Records drawn from a dataset:
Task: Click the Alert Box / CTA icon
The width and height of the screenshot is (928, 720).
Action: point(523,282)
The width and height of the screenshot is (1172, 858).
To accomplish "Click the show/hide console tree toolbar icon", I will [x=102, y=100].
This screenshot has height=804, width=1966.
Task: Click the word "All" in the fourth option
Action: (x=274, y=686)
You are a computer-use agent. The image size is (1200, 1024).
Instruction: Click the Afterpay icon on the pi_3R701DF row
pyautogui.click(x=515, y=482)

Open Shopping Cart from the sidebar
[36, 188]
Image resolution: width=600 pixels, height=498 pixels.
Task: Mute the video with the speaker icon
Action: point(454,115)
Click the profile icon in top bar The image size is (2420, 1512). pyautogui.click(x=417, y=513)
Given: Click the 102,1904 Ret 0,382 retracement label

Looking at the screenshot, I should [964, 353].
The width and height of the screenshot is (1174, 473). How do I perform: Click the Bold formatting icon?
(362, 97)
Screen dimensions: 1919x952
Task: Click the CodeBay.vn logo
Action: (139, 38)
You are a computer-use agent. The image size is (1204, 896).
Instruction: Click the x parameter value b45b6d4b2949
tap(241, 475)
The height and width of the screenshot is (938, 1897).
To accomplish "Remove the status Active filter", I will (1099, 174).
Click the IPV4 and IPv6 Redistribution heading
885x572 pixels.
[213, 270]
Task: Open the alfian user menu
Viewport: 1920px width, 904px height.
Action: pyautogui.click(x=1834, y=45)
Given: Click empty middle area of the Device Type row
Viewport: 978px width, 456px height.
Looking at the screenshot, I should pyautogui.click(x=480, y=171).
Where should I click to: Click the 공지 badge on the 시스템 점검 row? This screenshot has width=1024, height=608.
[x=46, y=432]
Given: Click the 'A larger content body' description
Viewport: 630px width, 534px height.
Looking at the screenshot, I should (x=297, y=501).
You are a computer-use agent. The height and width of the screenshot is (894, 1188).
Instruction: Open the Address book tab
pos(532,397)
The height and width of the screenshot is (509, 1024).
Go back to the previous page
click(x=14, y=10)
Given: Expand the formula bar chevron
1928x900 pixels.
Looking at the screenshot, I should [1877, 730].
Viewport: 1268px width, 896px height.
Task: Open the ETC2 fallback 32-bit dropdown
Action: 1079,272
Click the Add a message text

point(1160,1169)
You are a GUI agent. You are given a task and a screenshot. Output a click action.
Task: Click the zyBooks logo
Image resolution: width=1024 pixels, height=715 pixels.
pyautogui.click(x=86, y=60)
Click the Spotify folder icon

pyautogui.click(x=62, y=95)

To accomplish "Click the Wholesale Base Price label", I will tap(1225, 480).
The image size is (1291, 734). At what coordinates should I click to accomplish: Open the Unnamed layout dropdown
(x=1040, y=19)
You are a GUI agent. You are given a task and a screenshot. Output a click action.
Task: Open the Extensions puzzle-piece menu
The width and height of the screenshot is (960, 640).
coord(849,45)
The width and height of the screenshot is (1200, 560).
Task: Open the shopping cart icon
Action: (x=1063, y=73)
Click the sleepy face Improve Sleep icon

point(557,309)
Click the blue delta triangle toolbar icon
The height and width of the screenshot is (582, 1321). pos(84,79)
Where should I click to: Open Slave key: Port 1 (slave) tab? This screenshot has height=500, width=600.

= EXERCISE DESCRIPTION =
Go through the data and show every line where "computer" occurs.

= RESPONSE TO THE TASK =
You are a computer-use agent. The image size is (1200, 1024).
You are a computer-use agent. The image size is (1204, 896).
You are a computer-use agent. The height and width of the screenshot is (894, 1188).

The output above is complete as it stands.